On Mon, Jun 19, 2017 at 04:36:36PM -0700, Kees Cook wrote:
> From: David Windsor <dave@...lcore.net>
> 
> Some userspace APIs (e.g. ipc, seq_file) provide precise control over
> the size of kernel kmallocs, which provides a trivial way to perform
> heap overflow attacks where the attacker must control neighboring
> allocations of a specific size. Instead, move these APIs into their own
> cache so they cannot interfere with standard kmallocs. This is enabled
> with CONFIG_HARDENED_USERCOPY_SPLIT_KMALLOC.
> 
> This patch is modified from Brad Spengler/PaX Team's PAX_USERCOPY_SLABS
> code in the last public patch of grsecurity/PaX based on my understanding
> of the code. Changes or omissions from the original code are mine and
> don't reflect the original grsecurity/PaX code.
> 
> Signed-off-by: David Windsor <dave@...lcore.net>
> [kees: added SLAB_NO_MERGE flag to allow split of future no-merge Kconfig]

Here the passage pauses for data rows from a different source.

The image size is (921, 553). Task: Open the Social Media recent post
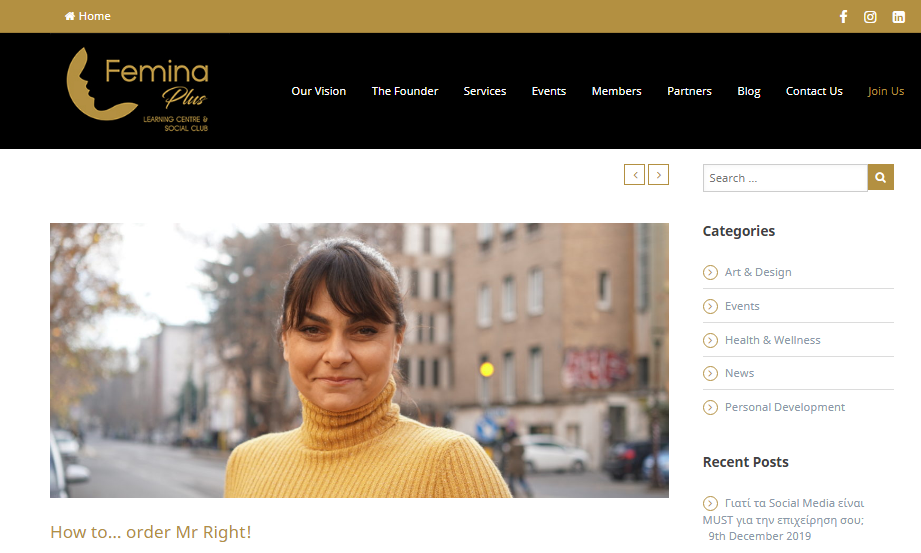(x=784, y=511)
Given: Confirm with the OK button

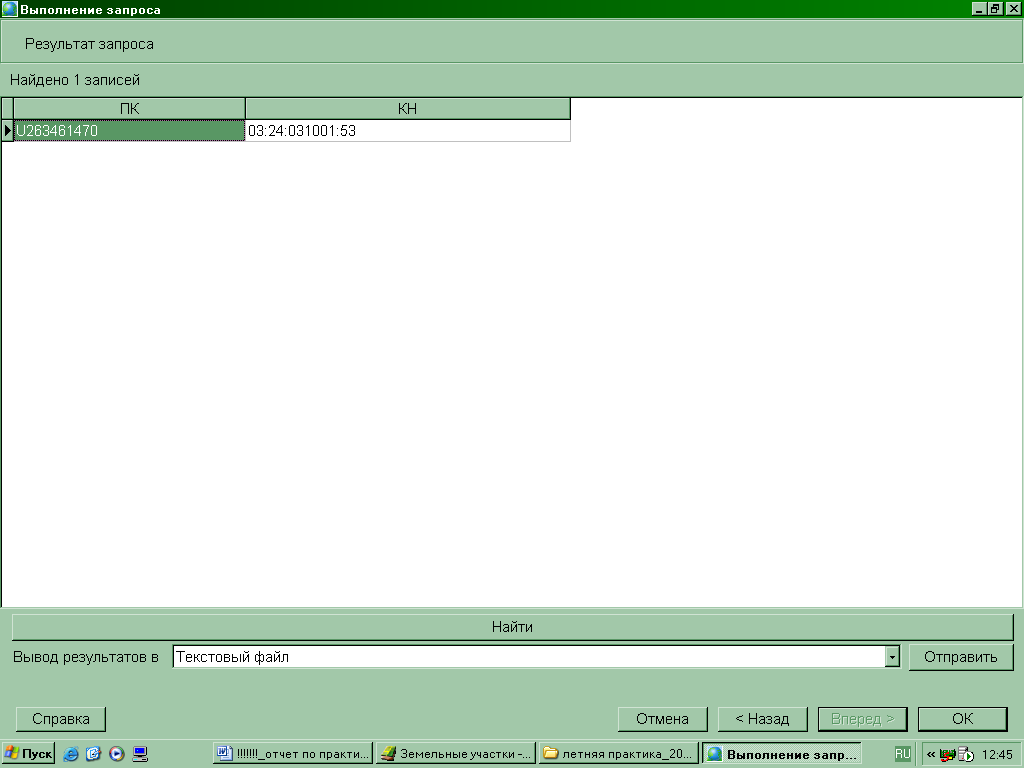Looking at the screenshot, I should click(963, 719).
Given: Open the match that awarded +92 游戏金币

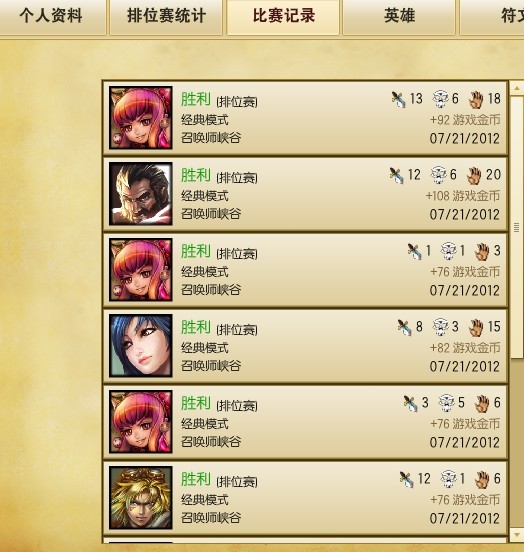Looking at the screenshot, I should coord(305,118).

> Signed-off-by: Kees Cook <keescook@...omium.org>
> ---
>  fs/seq_file.c        |  2 +-
>  include/linux/gfp.h  |  9 ++++++++-
>  include/linux/slab.h | 12 ++++++++++++
>  ipc/msgutil.c        |  5 +++--
>  mm/slab.h            |  3 ++-
>  mm/slab_common.c     | 29 ++++++++++++++++++++++++++++-
>  security/Kconfig     | 12 ++++++++++++
>  7 files changed, 66 insertions(+), 6 deletions(-)
> 
> diff --git a/fs/seq_file.c b/fs/seq_file.c
> index dc7c2be963ed..5caa58a19bdc 100644
> --- a/fs/seq_file.c
> +++ b/fs/seq_file.c
> @@ -25,7 +25,7 @@ static void seq_set_overflow(struct seq_file *m)
>  
>  static void *seq_buf_alloc(unsigned long size)
>  {
> -	return kvmalloc(size, GFP_KERNEL);
> +	return kvmalloc(size, GFP_KERNEL | GFP_USERCOPY);
>  }
>  

Also forgot to mention the obvious: there are way more places where GFP_USERCOPY
would need to be (or should be) used.  Helper functions like memdup_user() and
memdup_user_nul() would be the obvious ones.  And just a random example, some of
the keyrings syscalls (callable with no privileges) do a kmalloc() with
user-controlled contents and size.

So I think this by itself needs its own patch series.